Despite many recent appeals from Valley residents to preserve an ancient fig tree on the campus of Adele Harrison Middle School, the Sonoma Valley Unified School District had it bulldozed yesterday morning. The tree stood at the end of what will be a new artificial turf field and surrounding running track.
Very few people in the community at large, and even in the school community, were aware that the destruction of this nearly 100-year-old fig tree was part of the District’s Master Plan. A few weeks before its removal, when word got out that it would be destroyed, there was an immediate outcry. A Change.org petition set up on June 14 gathered over 400 signatures in two days. You can still sign the petition if you would like to voice your dissatisfaction with the tree’s removal. https://www.change.org/p/sonoma-valley-unified-school-district-board-of-trustees-save-the-adele-harrison-fig-tree?source_location=minibar
At both a June 6 special session on the Master Plan and the School Board meeting later that evening, many locals spoke on behalf of the tree, while many others supported the need for new playing fields. Tree supporters felt both could be accommodated by adapting the field or track, or by moving the tree during its dormancy in the fall when it has a 90% chance of surviving. A community member experienced in moving trees had stepped forward to do the job, while a donor had offered to pay the full expense.

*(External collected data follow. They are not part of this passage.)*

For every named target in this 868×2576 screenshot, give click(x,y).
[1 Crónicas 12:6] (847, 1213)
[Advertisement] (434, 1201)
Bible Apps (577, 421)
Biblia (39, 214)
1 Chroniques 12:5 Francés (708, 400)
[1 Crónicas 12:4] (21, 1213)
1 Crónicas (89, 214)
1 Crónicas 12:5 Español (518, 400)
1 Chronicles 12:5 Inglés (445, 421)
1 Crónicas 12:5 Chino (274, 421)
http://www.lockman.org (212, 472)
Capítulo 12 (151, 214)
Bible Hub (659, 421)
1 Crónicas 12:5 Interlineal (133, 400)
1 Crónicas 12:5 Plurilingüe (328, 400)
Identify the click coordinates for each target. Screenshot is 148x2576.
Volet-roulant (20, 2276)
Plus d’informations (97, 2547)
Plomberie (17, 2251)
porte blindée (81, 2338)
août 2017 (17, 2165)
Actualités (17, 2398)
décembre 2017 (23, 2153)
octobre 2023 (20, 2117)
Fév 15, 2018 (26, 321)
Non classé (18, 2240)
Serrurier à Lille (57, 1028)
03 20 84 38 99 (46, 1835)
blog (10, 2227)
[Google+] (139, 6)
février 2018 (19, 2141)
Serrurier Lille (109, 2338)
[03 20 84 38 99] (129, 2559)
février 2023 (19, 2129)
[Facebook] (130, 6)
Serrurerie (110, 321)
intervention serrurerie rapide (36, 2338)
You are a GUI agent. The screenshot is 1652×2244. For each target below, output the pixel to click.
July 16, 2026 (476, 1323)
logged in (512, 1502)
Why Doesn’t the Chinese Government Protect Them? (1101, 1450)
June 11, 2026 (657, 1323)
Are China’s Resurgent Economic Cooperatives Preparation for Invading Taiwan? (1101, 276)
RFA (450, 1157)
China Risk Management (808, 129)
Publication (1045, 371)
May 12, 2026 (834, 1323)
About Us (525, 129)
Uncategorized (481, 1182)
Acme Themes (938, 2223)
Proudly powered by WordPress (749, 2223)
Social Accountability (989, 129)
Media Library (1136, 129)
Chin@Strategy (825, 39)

The mature tree provided abundant figs, used by Adele’s horticulture program in recipes such as fig ice cream and jam. The tree provided food to wildlife, birds, and Sonoma families who harvested figs after hours.
According to descendants of the family that used to own the land — the Wallman-Dolcini-Matsuyama ranch — the tree was planted in 1919-1920 when an uncle returned from WWI. These descendants still live in Sonoma and joined the chorus pleading with the District to spare this iconic tree.